Dengan cepat, Acha mengetikkan nama dan nomor teleponnya pada aplikasi WhatsApp. Otaknya memikirkan berbagai skenario kemungkinan yang terjadi di rumah Marlina nanti. Misalnya, Al yang mencoba kue buatan Acha dan Marlina, lalu Al mulai jatuh cinta karena kue buatan Acha sangat enak. Sedikit alay tapi ada kemungkinan terjadi, bukan? Ya, intinya, Acha tidak sabar dengan hal itu.
Setelah selesai makan, Acha berinisiatif mengantar Marlina menuju parkiran. Sepertinya Dewi Fortuna sedang berpihak pada Acha. Rupanya Marlina tidak membawa mobil sendiri. Beliau dijemput Al di parkiran. Acha tidak mengira ia akan bertemu Al secepat ini. Toh, tadinya ia pikir ia akan bertemu Al di rumah Marlina nanti.
'Mampus, mampus, mampus! Itu Al! Kyaaa! Oke, lo kudu stay calm,' batin Acha. Ia bisa melihat Al yang berdiri di samping mobil dengan menggunakan masker hitam. Matanya terus menatap Al sementara Al sama sekali tidak berniat menatapnya. Ia sibuk dengan ponselnya sendiri.
"Makasih banyak udah beli kuenya Tante," tutur Marlina. "Kalau Tante lagi senggang, kita bikin kue bareng ya."

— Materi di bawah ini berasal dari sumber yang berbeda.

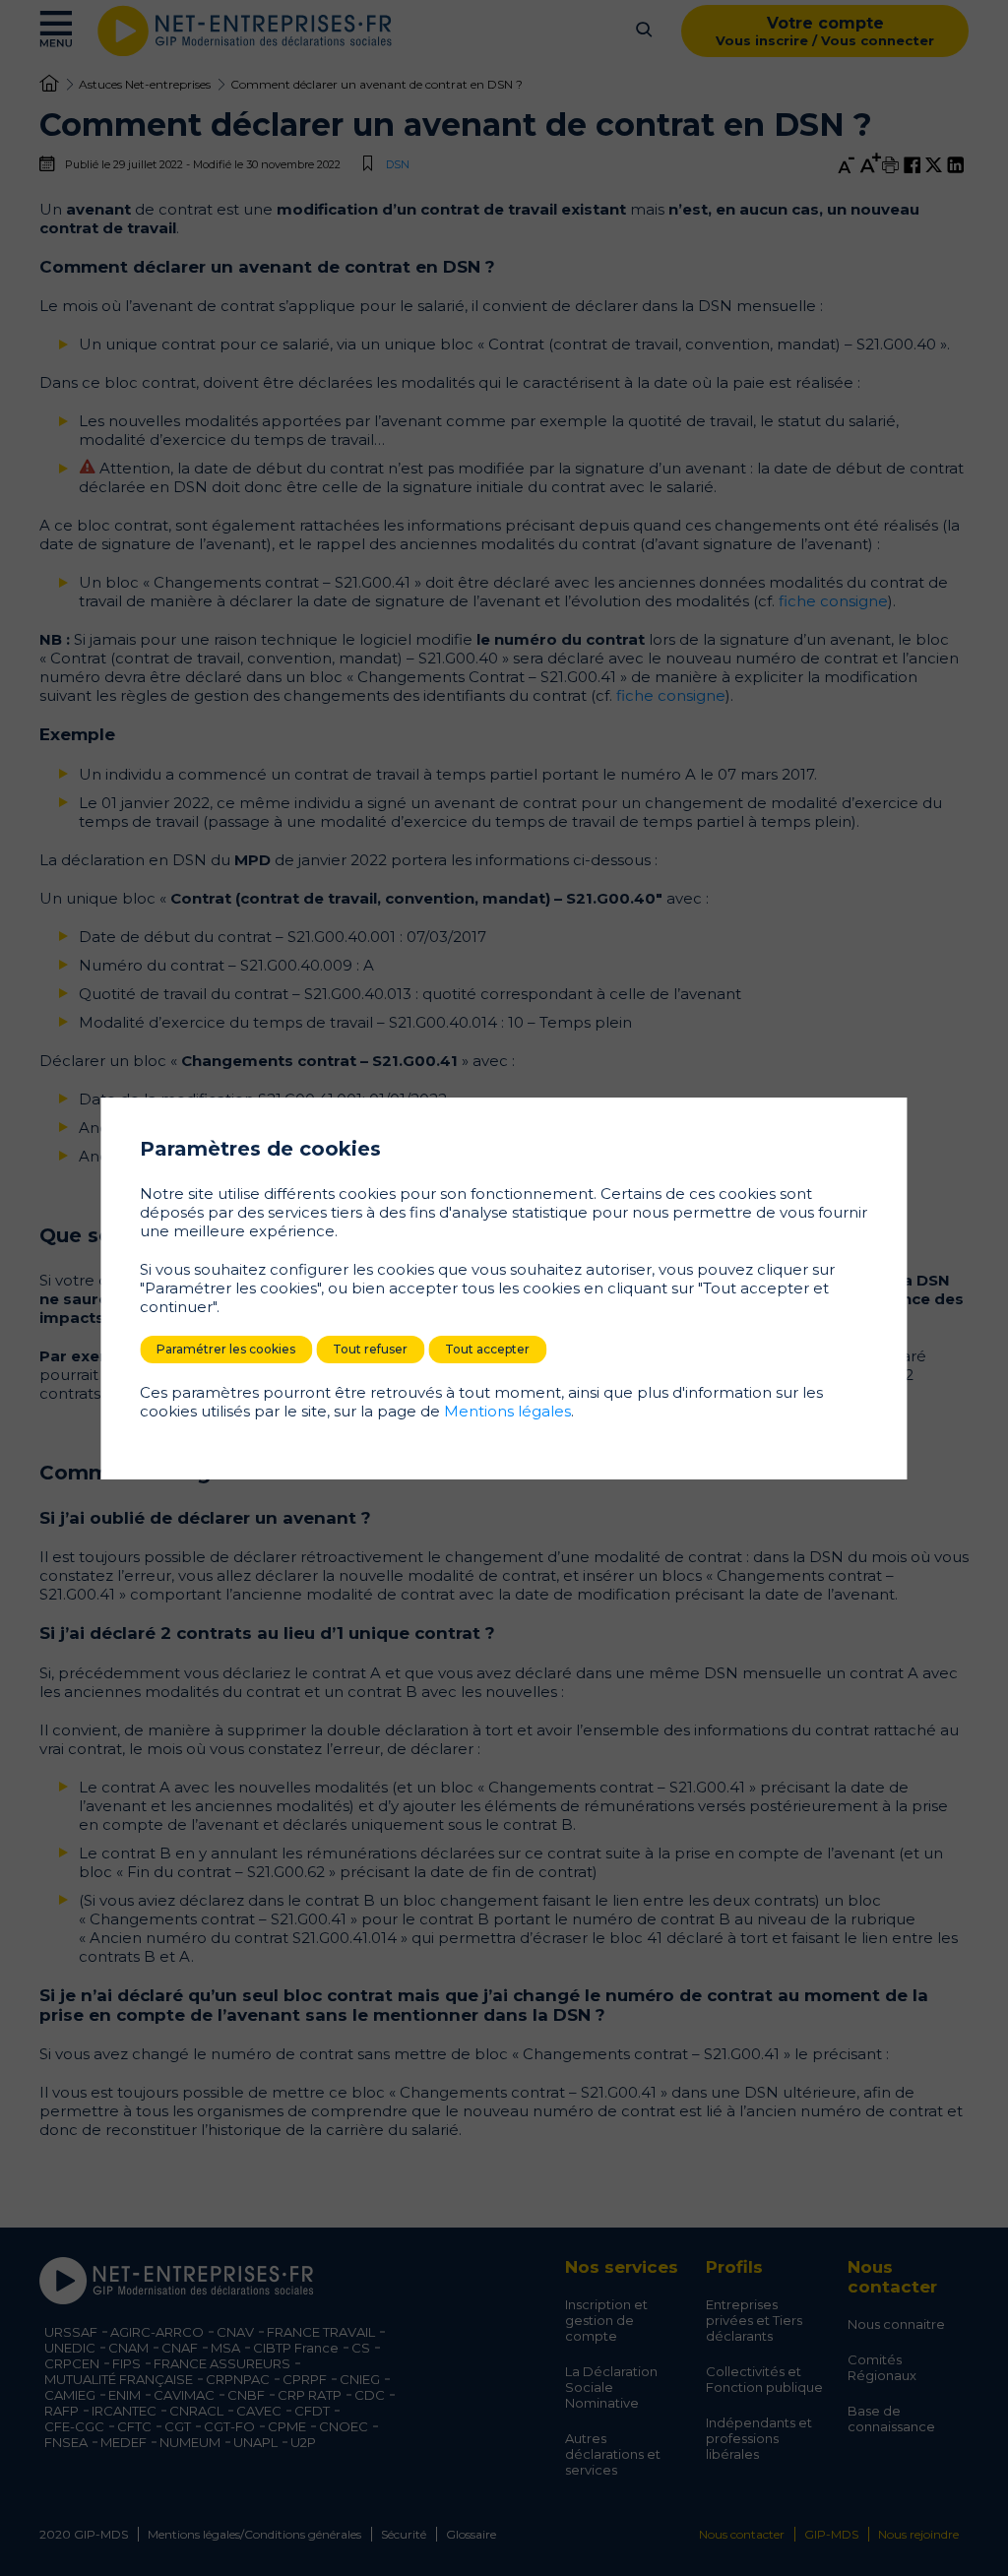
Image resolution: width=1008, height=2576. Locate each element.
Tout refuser (370, 1349)
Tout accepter (487, 1349)
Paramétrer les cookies (226, 1349)
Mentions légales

"I-iya, Tante! Kalau bikin bareng Acha, dijamin bakal enak dan nggak gagal." Acha mengangkat jempolnya. Tak lupa, menyengir lebar agar Marlina semakin yakin untuk mengajaknya membuat kue.
Marlina tertawa lebar. Lalu, ia melambaikan tangannya. "Kalau gitu, Tante pamit dulu ya. Hati-hati di jalan."
Acha berdiri menunggu Marlina memasuki mobilnya. Tetapi hingga keduanya memasuki mobil, Al sama sekali tidak melihat dirinya. Ia sedikit kecewa. Ia ingin menyapa duluan, tetapi sepertinya Al tidak akan meresponsnya. Lalu, Acha memutuskan berbelanja di mal ini. Ia akan membeli beberapa bahan kue dan mencoba berlatih membuat kue kering di rumah nanti. Ia harus memastikan kue buatannya enak di mata Al.